No pós-Segunda Guerra Mundial, conhecido como o período dos “anos dourados” da indústria cultural norte -americana, em que os gadgets de consumo se tornam acessíveis a uma ampla camada da população, o lazer coletivo sofre um drástico processo de desconcentração. Tendo mais brinquedos em casa, e podendo acessar – graças ao automóvel individual – praias e parques menos lotados e mais bem frequentados, como Jones Beach, a classe média nova-iorquina vai abandonando Coney Island, que passa a sofrer com os problemas crônicos de bairros periféricos, como assaltos, crimes, tráfico de drogas e guerras de gangues.

* _TAREFA PROPOSTA A_:
Transcreva o trecho do texto sobre Coney Island que começa nas palavras "No pós-Segunda Guerra" e termina após "guerras de gangues.".
* _TAREFA PROPOSTA B_:
Reproduza todos os registros trocando "Comprar" por "Loja" e mantendo todo o resto igual. Não inclua as imagens na resposta.

Registros para localizar os itens exibidos:
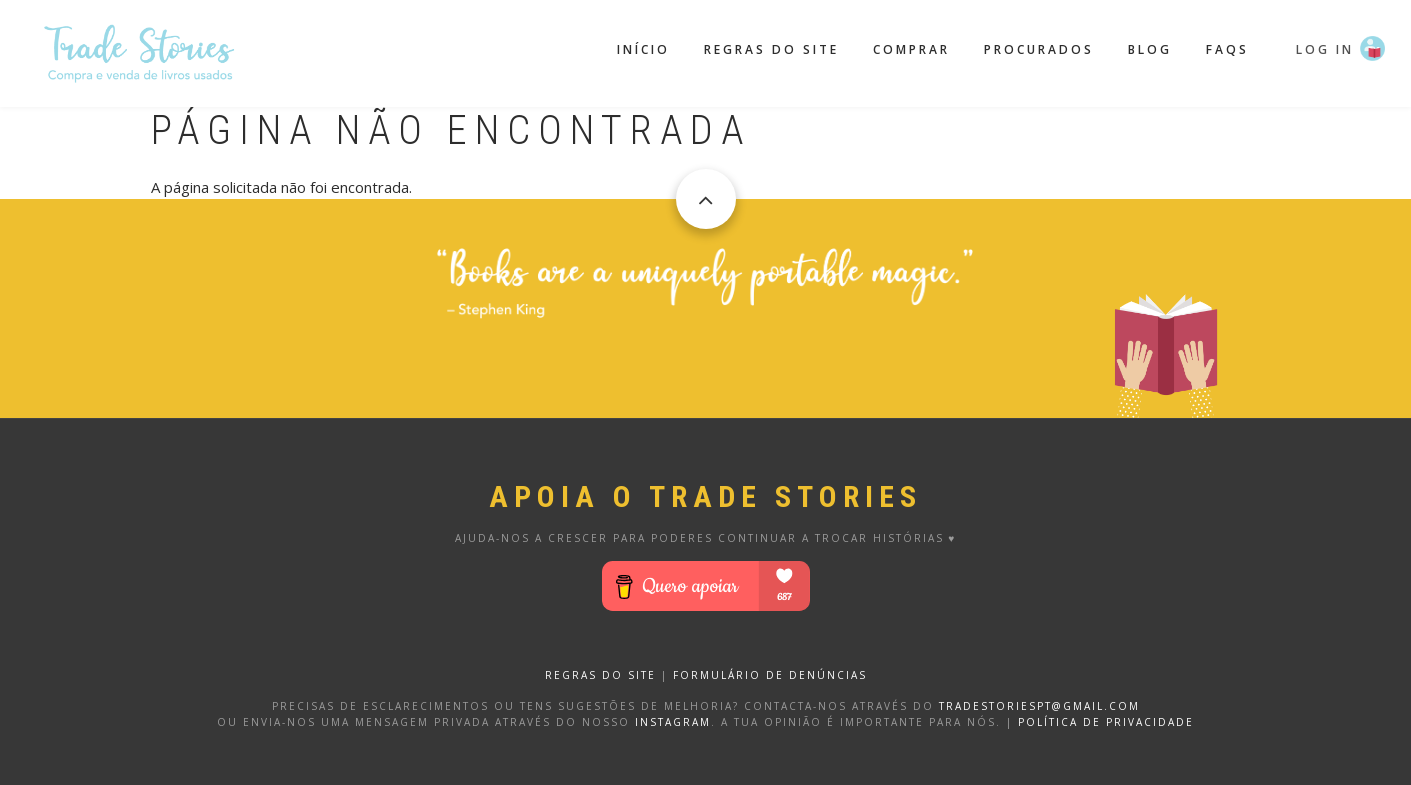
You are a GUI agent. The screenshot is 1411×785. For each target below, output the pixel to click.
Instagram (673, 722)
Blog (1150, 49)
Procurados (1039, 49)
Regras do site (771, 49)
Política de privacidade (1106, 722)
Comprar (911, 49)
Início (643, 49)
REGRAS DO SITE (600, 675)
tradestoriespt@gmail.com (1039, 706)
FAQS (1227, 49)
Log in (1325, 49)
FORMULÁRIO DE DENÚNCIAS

* _RESPOSTA CORRETA A_:
No pós-Segunda Guerra Mundial, conhecido como o período dos “anos dourados” da indústria cultural norte -americana, em que os gadgets de consumo se tornam acessíveis a uma ampla camada da população, o lazer coletivo sofre um drástico processo de desconcentração. Tendo mais brinquedos em casa, e podendo acessar – graças ao automóvel individual – praias e parques menos lotados e mais bem frequentados, como Jones Beach, a classe média nova-iorquina vai abandonando Coney Island, que passa a sofrer com os problemas crônicos de bairros periféricos, como assaltos, crimes, tráfico de drogas e guerras de gangues.

* _RESPOSTA CORRETA B_:
You are a GUI agent. The screenshot is 1411×785. For each target below, output the pixel to click.
Instagram (673, 722)
Blog (1150, 49)
Procurados (1039, 49)
Regras do site (771, 49)
Política de privacidade (1106, 722)
Loja (911, 49)
Início (643, 49)
REGRAS DO SITE (600, 675)
tradestoriespt@gmail.com (1039, 706)
FAQS (1227, 49)
Log in (1325, 49)
FORMULÁRIO DE DENÚNCIAS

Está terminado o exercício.